Liputan6.com, Yogyakarta Pemerintah terus membuat berbagai terobosan program pemerintah yang bertujuan untuk memperbaiki layanan, tata kelola, dan perlindungan bagi Pekerja Migran Indonesia (PMI). Salah satunya, Layanan Terpadu Satu Atap (LTSA) yang ada di tingkat provinsi dan kabupaten/kota. Di masa mendatang, LTSA ini diharapkan memiliki dispute settlement untuk membantu PMI yang dilanda masalah.
"Keberadaan LTSA kita maksimalkan untuk membantu para TKI. Jadi, misalkan ada masalah itu bisa buat ngadu dan menyelesaikan di situ," ujar Menteri Ketenagakerjaan RI (Menaker), M. Hanif Dhakiri, saat memberikan sambutan pada acara Sarasehan Nasional Jambore Keluarga Migran Indonesia (KAMI) Tahun 2018 di Desa Garongan, Kecamatan Turi, Kabupaten Sleman, Minggu (4/2/2018).
Advertisement
Menurutnya, sebagai moda yang mengintegrasikan berbagai layanan migrasi, LTSA selayaknya dilengkapi dengan terobosan dispute settlement agar proses penyelesaian permasalahan migrasi dapat ditangani dengan lebih cepat dan efektif.
"Jadi, kalau ada masalah di daerah teman-teman tidak perlu jauh-jauh ke Jakarta," ucap Hanif.
Ia melanjutkan, Pemerintah Indonesia di bawah pimpinan Presiden Joko Widodo sangat berkomitmen untuk mewujudkan proses migrasi yang mudah, murah, cepat, aman, dan berkualitas.
Selain melalui LTSA, komitmen tersebut juga diwujudkan dengan inisiasi program Desa Migran Produktif (Desmigratif). Hanif menjelaskan bahwa Desmigratif berisi empat kegiatan utama.
Pertama, layanan migrasi di tingkat desa. Menurutnya, agar migrasi aman dapat terwujud, maka pemerintah desa harus terlibat secara aktif.
"Sehingga di sini pemerintah desa terlibat dalam proses migrasi," kata Hanif.
Kedua, Desmigratif dilengkapi dengan program wirausaha produktif.

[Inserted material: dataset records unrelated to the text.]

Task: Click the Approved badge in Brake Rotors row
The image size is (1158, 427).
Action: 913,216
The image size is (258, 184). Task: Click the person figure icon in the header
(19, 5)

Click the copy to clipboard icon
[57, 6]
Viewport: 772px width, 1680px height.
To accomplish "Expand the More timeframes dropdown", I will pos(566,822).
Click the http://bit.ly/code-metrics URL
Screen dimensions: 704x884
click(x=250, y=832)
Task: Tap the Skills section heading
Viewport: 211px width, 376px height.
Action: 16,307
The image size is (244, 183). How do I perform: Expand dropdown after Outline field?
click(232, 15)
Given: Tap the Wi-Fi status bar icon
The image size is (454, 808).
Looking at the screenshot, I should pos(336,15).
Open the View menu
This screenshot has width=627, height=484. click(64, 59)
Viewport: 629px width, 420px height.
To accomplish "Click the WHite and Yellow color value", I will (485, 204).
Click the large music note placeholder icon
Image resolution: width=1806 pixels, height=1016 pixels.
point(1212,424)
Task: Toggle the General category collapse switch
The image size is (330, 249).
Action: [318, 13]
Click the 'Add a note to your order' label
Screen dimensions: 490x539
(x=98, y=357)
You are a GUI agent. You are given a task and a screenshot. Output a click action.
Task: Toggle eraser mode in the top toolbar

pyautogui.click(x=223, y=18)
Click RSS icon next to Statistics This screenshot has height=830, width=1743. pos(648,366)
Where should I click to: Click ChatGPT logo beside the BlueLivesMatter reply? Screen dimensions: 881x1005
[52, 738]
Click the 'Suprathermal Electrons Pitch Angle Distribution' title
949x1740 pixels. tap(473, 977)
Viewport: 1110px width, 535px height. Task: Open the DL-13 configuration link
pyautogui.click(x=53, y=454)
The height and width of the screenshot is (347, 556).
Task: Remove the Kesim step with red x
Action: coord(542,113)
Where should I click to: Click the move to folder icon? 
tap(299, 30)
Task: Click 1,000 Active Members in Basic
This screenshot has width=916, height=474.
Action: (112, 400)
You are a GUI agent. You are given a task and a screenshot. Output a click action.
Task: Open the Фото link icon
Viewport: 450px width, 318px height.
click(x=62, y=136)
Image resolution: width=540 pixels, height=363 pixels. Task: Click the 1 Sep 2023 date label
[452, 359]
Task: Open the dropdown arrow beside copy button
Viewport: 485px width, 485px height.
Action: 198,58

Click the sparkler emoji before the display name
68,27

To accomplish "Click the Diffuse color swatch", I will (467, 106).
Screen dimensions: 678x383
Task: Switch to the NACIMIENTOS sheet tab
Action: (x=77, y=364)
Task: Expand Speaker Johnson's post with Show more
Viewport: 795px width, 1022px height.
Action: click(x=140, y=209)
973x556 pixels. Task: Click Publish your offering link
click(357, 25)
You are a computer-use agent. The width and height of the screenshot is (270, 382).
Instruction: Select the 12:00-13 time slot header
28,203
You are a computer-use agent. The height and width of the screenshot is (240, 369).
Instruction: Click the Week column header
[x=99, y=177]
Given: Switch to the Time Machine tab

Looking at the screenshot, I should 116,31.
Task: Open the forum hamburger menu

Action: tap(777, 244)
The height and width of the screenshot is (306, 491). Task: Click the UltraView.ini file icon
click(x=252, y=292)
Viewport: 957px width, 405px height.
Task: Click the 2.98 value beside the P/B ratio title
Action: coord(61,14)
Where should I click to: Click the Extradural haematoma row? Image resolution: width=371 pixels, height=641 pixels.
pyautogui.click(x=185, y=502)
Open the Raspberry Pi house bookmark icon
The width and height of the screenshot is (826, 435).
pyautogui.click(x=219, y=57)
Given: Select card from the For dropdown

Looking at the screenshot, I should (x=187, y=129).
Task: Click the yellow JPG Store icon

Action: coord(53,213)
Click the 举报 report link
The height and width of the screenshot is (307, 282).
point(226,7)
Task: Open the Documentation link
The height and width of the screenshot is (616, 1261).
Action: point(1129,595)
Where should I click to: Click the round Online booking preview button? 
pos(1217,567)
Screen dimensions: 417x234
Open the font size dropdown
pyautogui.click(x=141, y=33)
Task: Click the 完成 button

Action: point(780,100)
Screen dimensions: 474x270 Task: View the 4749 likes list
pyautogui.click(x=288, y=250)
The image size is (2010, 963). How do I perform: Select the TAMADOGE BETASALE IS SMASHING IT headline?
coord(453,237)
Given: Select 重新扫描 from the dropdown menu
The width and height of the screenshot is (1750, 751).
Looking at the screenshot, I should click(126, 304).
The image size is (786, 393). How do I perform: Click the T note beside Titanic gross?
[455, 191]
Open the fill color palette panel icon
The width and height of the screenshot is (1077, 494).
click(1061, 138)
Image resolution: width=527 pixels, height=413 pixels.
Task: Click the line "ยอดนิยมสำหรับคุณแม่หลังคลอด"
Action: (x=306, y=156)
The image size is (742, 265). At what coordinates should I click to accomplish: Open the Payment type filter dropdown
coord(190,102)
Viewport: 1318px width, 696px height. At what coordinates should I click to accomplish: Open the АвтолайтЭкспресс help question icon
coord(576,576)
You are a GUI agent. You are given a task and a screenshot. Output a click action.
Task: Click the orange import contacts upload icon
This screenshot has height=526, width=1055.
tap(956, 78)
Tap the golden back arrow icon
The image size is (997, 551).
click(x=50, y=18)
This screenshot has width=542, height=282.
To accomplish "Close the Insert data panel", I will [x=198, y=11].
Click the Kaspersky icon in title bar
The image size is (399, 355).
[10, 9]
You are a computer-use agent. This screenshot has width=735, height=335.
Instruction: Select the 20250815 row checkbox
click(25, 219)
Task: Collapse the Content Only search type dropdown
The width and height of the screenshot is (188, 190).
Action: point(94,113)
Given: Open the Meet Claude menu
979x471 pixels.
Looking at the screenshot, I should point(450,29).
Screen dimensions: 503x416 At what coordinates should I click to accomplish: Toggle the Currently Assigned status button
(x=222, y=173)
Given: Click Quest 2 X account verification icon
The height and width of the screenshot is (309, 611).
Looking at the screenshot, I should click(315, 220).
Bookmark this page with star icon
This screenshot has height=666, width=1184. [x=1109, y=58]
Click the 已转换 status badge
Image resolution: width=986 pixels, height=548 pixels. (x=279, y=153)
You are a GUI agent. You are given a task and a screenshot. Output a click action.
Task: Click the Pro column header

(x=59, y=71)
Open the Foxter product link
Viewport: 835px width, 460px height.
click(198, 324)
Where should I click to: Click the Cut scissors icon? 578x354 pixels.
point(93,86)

Ketiga, community parenting yang bertujuan mendidik anak-anak PMI agar memiliki waktu dan ruang yang cukup, baik untuk belajar maupun bermain. Terakhir, program ke-empat Desmigratif adalah koperasi produktif.
"Dimaksudkan sebagai instrumen untuk mengelola remitansi secara baik bagi PMI di masa depan," ujar Hanif.
Selain itu, saat ini Indonesia telah memiliki Undang-undang Nomor 18 Tahun 2017 tentang Perlindungan Pekerja Migran Indonesia (UU PPMI). Menurutnya, UU PMII telah mencakup berbagai berbagai perbaikan tata laksana migrasi dan perlindungan PMI.
Hanya saja, UU PPMI memberikan waktu dua tahun kepada pemerintah untuk menyusun aturan turunannya, yang terdiri dari 12 PP, 12 Permen, 1 Perpres, dan 3 Perka Badan.
Oleh karena itu, Jambore KAMI tersebut diharapkan dapat menelurkan gagasan yang bisa menjadi rekomendasi pemerintah dalam mewujudkan proses migrasi yang mudah, murah, cepat, aman, dan berkualitas.
"Tentu penyelesaian persoalan tata kelola dan perlindungan pekerja migran tidak bisa diselesaikan oleh pemerintah semata. Kita juga membutuhkan dukungan dari kalangan civil society, termasuk dari TKI purna," ucap Hanif.